Earlier this month, we celebrated All Saints’ Day and commemorated All Souls’ Day. These holidays are set aside for prayerful reflection on a specific aspect of Christian life: life after death. What has happened to our departed loved ones and the great heroes of the faith? These questions and their answers are woven into the Mass.
When the priest celebrates Mass, he says the Eucharistic prayer “in communion with those whose memory we venerate.” He does so with the Saints, who are with God in Heaven and with us in prayer. During Mass, the priest urges God to “remember also our brothers and sisters who have fallen asleep in the hope of the resurrection and all who have died in your mercy: welcome them into the light of your face.” We pray for and with the dead because the unity of the Church transcends death.
During the celebration of the Eucharist, the Church on Earth prays for the Church in purgatory with the Church in Heaven. The traditional terms for these groups are: the Church Militant, the Church Suffering, and the Church Triumphant.
“Militant” is a fitting term for the Church on Earth because life in this fallen world entails a constant struggle against temptation, sin, and even demonic influences. As Christians, we strive to live holy lives in a world that is often unfriendly to that goal. Fortunately, God gives us whatever grace we need: “Ask, and it will be given you; search, and you will find; knock, and the door will be opened for you. For everyone who asks receives, and everyone who searches finds, and for everyone who knocks, the door will be opened” (Matthew 7:7-8). Those who seek the Lord will eventually find Him.
But what about people who seek the Lord in this life, but who fall short of the holiness desired by God? This is where the doctrine of purgatory comes in. Purgatory is often misunderstood, but if we turn to the Catechism, the idea behind it is quite intuitive: “All who die in God’s grace and friendship, but still imperfectly purified, are indeed assured of their eternal salvation; but after death they undergo purification, so as to achieve the holiness necessary to enter the joy of heaven” (1030). God offers purgatory as a mercy for those who are “imperfectly purified.” While God desires that those who join Him in Heaven be completely holy; he does not cast aside any of those who long to see His face. Those who lack in holiness become holy in purgatory “like gold tested in fire” (1 Peter 1:7). Much like turning toward the moral life on Earth, this process can be difficult. That is why the Church on Earth and in Heaven prays for the dead in purgatory, just as we would pray for someone recovering from a disease, or better yet, how we would pray for a man seeking a holy life in the seminary. On All Souls’ Day there is a special focus on praying for our brothers and sisters in purgatory.

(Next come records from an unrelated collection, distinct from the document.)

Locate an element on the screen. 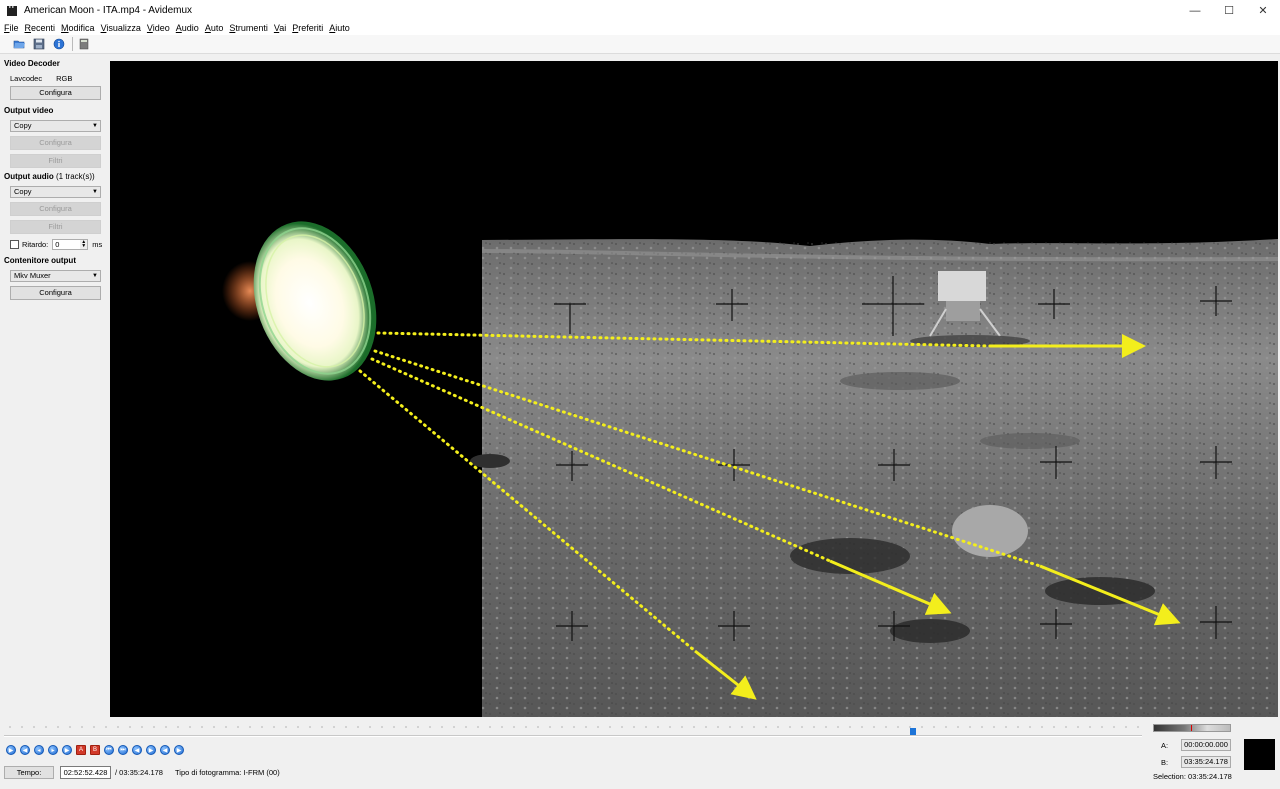 The image size is (1280, 789). next-frame-icon: ▸ is located at coordinates (53, 750).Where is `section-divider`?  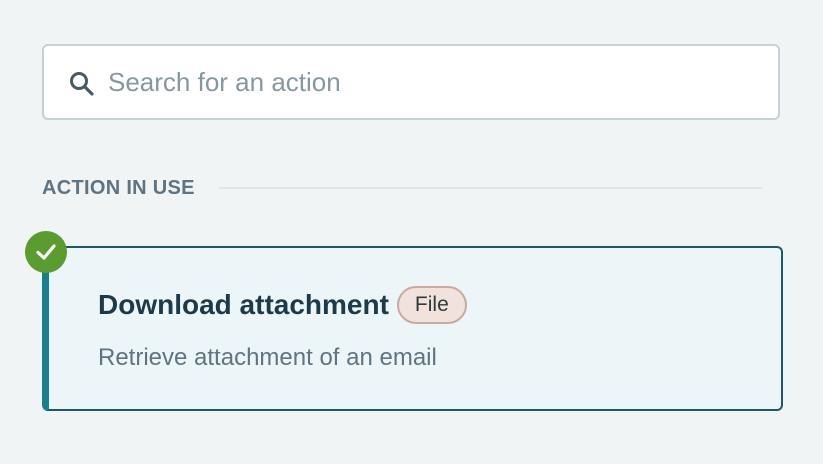 section-divider is located at coordinates (490, 188).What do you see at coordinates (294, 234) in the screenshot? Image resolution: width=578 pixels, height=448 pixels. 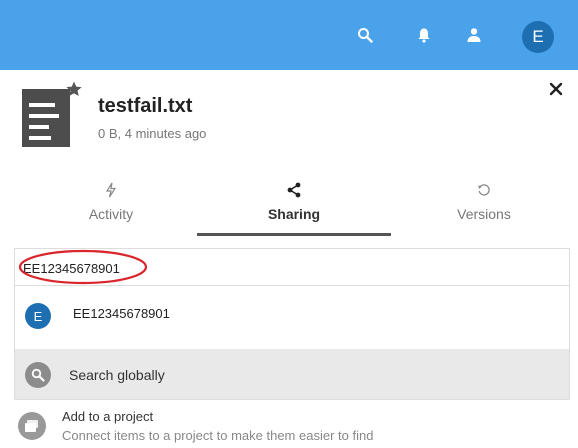 I see `active-tab-indicator` at bounding box center [294, 234].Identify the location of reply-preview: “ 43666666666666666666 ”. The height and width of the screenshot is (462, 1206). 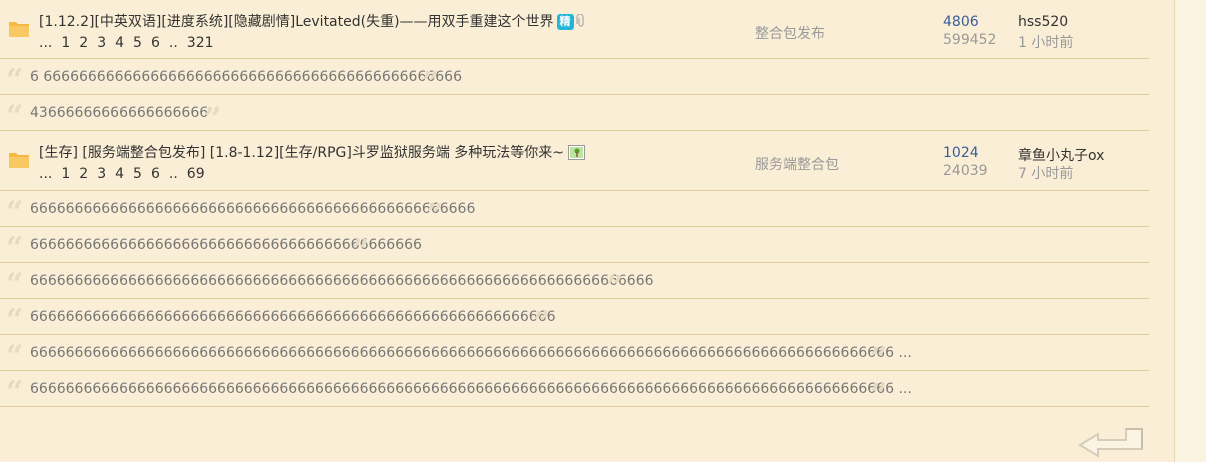
(574, 115).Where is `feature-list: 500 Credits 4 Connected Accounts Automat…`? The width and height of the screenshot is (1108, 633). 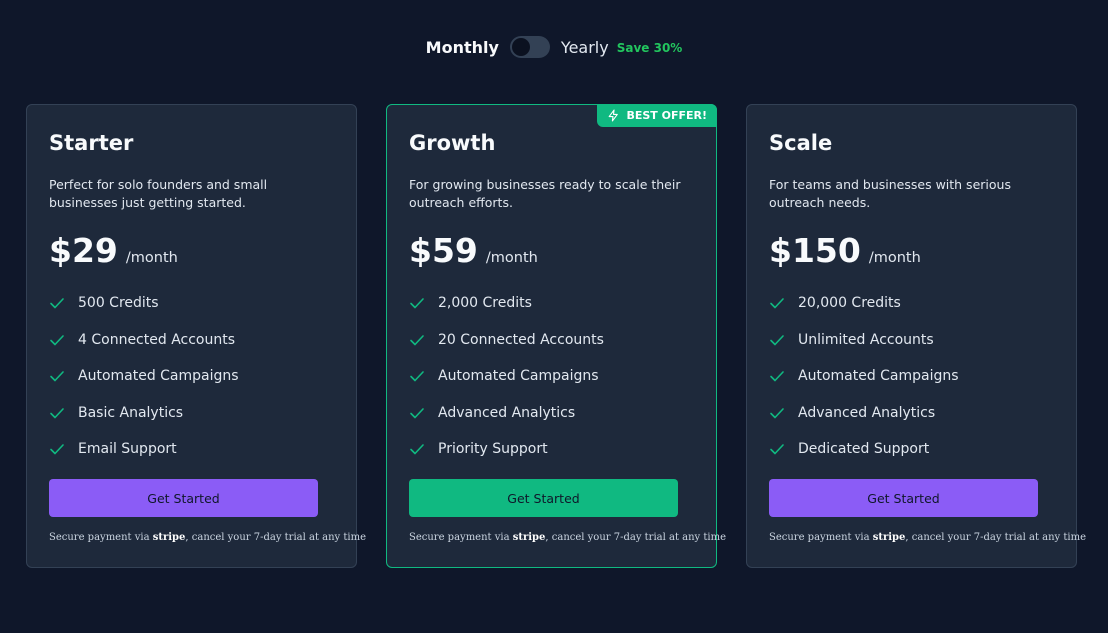 feature-list: 500 Credits 4 Connected Accounts Automat… is located at coordinates (192, 376).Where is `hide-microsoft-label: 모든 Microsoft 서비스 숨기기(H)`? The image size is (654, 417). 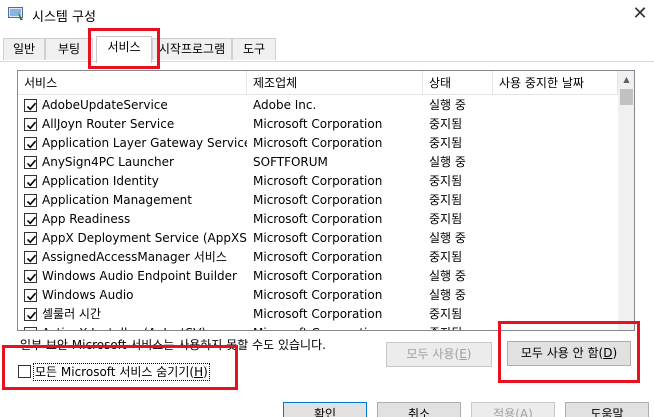 hide-microsoft-label: 모든 Microsoft 서비스 숨기기(H) is located at coordinates (122, 372).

On All Saints’ Day we remember the effectiveness of this prayer. We know God can make people holy because we know that there have been holy men and women throughout history, by the grace of God. We come to know the supreme graciousness of God by the testimony of the saints. Men and women have gone before us and lived holy lives with the help of God’s grace, and they continue to pray for us as members of the Church Triumphant. On All Saints’ Day, and every day, we implore the saints to pray with us and for us, that we- like them- may live lives of heroic holiness, and that we- like them- will find our eternal home in God.